● What the task asks:
Copy each of these lines word for word.

[Entries on where items appear]
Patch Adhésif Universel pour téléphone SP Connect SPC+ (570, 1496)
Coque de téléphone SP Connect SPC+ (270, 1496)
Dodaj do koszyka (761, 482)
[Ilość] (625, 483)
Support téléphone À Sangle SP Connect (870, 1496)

● Exercise solution:
Patch Adhésif Universel pour téléphone SP Connect SPC+ (570, 1496)
Coque de téléphone SP Connect SPC+ (270, 1496)
Dodaj do koszyka (761, 482)
[Ilość] (625, 483)
Support téléphone À Sangle SP Connect (870, 1496)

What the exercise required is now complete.